TASK DIRECTIONS> Using the data beneath, show every line that includes the word "computer".

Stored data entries

= Beginning of Section =

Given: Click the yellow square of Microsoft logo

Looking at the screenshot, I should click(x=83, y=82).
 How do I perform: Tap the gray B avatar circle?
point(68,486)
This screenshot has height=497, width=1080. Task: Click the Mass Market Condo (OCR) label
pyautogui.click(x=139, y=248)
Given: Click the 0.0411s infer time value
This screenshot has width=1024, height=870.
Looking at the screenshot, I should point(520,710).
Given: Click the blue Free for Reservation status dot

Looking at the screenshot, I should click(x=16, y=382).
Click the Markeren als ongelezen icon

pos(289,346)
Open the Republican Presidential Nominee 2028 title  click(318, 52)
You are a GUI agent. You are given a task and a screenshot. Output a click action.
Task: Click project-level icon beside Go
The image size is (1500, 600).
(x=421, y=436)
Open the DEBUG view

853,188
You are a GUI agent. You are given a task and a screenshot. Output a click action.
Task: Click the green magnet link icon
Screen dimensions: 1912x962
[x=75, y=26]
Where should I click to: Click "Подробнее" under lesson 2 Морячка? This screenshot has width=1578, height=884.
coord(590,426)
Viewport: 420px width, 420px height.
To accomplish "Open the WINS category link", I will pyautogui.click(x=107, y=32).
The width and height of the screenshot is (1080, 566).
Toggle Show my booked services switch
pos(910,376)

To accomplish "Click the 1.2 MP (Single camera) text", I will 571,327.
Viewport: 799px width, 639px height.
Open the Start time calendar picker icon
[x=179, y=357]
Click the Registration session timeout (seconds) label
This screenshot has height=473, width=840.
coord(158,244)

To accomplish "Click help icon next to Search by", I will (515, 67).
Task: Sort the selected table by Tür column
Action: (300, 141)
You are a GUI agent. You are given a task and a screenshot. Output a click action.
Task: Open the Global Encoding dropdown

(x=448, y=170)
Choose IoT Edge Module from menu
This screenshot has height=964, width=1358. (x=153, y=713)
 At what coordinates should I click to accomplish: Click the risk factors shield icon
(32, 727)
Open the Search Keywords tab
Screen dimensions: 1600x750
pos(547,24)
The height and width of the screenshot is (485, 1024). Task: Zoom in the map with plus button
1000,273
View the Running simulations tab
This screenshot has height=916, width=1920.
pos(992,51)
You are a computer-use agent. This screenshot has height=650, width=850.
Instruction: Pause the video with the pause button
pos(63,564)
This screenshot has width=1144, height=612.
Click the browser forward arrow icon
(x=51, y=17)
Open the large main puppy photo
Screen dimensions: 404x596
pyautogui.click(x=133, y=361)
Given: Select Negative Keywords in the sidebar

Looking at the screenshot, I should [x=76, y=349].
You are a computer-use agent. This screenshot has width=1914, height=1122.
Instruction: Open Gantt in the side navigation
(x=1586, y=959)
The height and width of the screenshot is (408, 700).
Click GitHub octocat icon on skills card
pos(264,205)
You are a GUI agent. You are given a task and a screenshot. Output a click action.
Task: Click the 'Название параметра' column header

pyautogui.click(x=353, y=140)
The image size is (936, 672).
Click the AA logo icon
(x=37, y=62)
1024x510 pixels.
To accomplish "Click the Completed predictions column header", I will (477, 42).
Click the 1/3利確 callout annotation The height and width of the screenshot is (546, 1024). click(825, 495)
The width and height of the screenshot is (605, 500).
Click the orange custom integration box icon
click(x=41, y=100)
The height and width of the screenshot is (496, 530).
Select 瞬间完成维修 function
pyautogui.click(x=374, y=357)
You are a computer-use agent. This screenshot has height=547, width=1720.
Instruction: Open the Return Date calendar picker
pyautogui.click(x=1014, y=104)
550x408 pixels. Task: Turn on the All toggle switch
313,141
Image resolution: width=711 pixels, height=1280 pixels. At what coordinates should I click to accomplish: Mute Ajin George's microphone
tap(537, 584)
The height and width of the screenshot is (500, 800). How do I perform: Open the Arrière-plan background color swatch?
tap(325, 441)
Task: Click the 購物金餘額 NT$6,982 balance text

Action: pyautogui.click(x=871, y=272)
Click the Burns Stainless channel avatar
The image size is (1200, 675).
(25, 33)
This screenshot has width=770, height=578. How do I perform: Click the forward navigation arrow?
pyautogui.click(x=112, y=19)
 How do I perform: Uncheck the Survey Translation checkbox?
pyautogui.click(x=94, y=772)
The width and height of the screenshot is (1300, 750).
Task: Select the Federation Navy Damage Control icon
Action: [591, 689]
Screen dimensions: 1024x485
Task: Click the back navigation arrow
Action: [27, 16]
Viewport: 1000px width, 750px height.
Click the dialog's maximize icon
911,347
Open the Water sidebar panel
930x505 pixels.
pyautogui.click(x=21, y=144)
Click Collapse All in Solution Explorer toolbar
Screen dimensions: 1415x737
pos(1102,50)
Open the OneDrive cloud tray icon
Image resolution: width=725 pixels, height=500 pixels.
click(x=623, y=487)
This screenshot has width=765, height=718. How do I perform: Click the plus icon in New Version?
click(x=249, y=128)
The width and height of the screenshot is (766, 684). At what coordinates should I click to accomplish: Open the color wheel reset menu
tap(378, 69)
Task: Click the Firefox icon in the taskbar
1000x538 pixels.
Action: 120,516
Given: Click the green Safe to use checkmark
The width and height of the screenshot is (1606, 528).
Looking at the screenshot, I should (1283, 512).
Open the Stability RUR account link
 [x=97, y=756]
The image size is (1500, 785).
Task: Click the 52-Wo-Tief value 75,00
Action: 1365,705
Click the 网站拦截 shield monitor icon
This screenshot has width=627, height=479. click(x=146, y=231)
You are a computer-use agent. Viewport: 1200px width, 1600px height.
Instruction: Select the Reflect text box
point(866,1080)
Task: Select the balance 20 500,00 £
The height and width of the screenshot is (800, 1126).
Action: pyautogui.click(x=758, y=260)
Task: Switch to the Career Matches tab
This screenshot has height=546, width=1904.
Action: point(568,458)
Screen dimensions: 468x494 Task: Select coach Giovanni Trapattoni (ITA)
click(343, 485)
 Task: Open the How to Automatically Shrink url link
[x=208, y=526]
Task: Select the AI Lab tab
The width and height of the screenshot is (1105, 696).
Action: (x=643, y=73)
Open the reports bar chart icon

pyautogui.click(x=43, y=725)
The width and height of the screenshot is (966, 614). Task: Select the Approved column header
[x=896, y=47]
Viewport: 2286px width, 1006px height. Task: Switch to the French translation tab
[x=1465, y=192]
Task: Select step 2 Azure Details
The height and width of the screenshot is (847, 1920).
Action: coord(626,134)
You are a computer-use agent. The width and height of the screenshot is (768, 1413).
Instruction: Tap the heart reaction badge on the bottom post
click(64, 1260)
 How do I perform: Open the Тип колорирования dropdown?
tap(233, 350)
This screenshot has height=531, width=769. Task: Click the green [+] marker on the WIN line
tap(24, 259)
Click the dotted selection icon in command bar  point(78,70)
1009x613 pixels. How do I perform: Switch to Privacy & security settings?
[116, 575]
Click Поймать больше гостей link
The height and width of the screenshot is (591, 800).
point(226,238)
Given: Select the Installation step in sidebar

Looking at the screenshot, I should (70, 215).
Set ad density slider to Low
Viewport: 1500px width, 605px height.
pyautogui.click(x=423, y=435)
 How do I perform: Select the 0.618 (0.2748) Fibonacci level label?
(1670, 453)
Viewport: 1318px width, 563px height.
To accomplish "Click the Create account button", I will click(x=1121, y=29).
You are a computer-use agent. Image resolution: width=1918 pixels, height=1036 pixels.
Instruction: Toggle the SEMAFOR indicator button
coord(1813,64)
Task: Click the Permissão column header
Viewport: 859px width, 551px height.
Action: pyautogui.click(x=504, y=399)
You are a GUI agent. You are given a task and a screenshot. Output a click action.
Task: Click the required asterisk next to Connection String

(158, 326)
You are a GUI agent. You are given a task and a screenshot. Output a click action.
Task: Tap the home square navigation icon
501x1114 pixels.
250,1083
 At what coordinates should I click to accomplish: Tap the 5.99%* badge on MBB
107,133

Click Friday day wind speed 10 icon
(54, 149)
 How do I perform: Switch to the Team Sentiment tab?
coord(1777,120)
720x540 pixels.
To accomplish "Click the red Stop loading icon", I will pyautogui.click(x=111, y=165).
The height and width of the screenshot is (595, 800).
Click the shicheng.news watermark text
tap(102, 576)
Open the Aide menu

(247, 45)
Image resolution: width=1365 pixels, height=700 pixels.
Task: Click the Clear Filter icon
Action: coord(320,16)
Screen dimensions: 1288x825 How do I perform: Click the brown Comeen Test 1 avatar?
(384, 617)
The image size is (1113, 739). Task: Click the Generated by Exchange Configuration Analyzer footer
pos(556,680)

= End of Section =

WRITTEN SOLUTION>
You are a computer-use agent. This screenshot has height=650, width=850.
You are a computer-use agent. This screenshot has width=1914, height=1122.
You are a computer-use agent. This screenshot has height=547, width=1720.
You are a computer-use agent. Viewport: 1200px width, 1600px height.
You are a computer-use agent. The width and height of the screenshot is (768, 1413).
You are a computer-use agent. Image resolution: width=1918 pixels, height=1036 pixels.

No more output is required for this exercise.